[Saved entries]

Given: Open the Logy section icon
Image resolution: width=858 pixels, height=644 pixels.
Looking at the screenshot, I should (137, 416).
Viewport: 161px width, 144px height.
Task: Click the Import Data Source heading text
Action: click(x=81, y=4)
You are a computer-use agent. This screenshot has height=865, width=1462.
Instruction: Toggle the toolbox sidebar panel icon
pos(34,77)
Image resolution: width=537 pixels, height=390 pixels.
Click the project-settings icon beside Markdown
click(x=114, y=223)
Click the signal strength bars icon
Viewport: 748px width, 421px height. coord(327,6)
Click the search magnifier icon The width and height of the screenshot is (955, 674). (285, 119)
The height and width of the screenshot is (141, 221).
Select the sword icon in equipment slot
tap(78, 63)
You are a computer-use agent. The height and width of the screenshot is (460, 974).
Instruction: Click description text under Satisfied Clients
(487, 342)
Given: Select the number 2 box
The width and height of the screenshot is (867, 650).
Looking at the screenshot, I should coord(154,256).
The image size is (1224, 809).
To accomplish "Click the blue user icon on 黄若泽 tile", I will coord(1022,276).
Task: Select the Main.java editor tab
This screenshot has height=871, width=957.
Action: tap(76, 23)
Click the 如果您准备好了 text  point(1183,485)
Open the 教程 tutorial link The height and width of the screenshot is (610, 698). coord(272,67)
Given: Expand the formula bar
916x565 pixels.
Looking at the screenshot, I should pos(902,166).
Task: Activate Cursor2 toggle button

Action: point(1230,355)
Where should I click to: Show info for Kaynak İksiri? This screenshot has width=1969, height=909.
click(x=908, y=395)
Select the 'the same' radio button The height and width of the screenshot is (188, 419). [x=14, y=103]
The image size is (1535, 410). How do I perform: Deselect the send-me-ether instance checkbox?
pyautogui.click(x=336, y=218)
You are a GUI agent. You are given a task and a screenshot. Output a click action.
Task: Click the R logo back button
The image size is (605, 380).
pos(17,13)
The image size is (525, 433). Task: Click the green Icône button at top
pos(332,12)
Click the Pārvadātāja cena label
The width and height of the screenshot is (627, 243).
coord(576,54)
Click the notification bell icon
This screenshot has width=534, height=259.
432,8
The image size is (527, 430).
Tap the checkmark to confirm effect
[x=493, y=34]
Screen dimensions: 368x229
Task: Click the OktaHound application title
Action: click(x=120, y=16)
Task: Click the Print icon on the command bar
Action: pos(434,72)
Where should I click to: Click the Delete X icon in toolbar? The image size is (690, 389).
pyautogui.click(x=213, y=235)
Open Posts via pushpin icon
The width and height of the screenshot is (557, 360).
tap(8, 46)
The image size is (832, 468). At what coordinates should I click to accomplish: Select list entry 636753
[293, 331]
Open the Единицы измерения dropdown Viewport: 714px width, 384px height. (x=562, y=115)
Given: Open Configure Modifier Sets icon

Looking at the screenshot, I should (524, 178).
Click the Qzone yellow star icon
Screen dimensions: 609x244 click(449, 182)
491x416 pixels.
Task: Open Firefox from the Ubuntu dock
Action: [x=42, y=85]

(About this task): Copy the records. Each line should match exactly.

(Reply):
Given: Open the Logy section icon
Image resolution: width=858 pixels, height=644 pixels.
Looking at the screenshot, I should (137, 416).
Viewport: 161px width, 144px height.
Task: Click the Import Data Source heading text
Action: click(x=81, y=4)
You are a computer-use agent. This screenshot has height=865, width=1462.
Instruction: Toggle the toolbox sidebar panel icon
pos(34,77)
Image resolution: width=537 pixels, height=390 pixels.
Click the project-settings icon beside Markdown
click(x=114, y=223)
Click the signal strength bars icon
Viewport: 748px width, 421px height. coord(327,6)
Click the search magnifier icon The width and height of the screenshot is (955, 674). (285, 119)
The height and width of the screenshot is (141, 221).
Select the sword icon in equipment slot
tap(78, 63)
You are a computer-use agent. The height and width of the screenshot is (460, 974).
Instruction: Click description text under Satisfied Clients
(487, 342)
Given: Select the number 2 box
The width and height of the screenshot is (867, 650).
Looking at the screenshot, I should coord(154,256).
The image size is (1224, 809).
To accomplish "Click the blue user icon on 黄若泽 tile", I will coord(1022,276).
Task: Select the Main.java editor tab
This screenshot has height=871, width=957.
Action: tap(76, 23)
Click the 如果您准备好了 text  point(1183,485)
Open the 教程 tutorial link The height and width of the screenshot is (610, 698). coord(272,67)
Given: Expand the formula bar
916x565 pixels.
Looking at the screenshot, I should pos(902,166).
Task: Activate Cursor2 toggle button

Action: point(1230,355)
Where should I click to: Show info for Kaynak İksiri? This screenshot has width=1969, height=909.
click(x=908, y=395)
Select the 'the same' radio button The height and width of the screenshot is (188, 419). [x=14, y=103]
The image size is (1535, 410). How do I perform: Deselect the send-me-ether instance checkbox?
pyautogui.click(x=336, y=218)
You are a GUI agent. You are given a task and a screenshot. Output a click action.
Task: Click the R logo back button
The image size is (605, 380).
pos(17,13)
The image size is (525, 433). Task: Click the green Icône button at top
pos(332,12)
Click the Pārvadātāja cena label
The width and height of the screenshot is (627, 243).
coord(576,54)
Click the notification bell icon
This screenshot has width=534, height=259.
432,8
The image size is (527, 430).
Tap the checkmark to confirm effect
[x=493, y=34]
Screen dimensions: 368x229
Task: Click the OktaHound application title
Action: click(x=120, y=16)
Task: Click the Print icon on the command bar
Action: pos(434,72)
Where should I click to: Click the Delete X icon in toolbar? The image size is (690, 389).
pyautogui.click(x=213, y=235)
Open Posts via pushpin icon
The width and height of the screenshot is (557, 360).
tap(8, 46)
The image size is (832, 468). At what coordinates should I click to accomplish: Select list entry 636753
[293, 331]
Open the Единицы измерения dropdown Viewport: 714px width, 384px height. (x=562, y=115)
Given: Open Configure Modifier Sets icon

Looking at the screenshot, I should (524, 178).
Click the Qzone yellow star icon
Screen dimensions: 609x244 click(449, 182)
491x416 pixels.
Task: Open Firefox from the Ubuntu dock
Action: [x=42, y=85]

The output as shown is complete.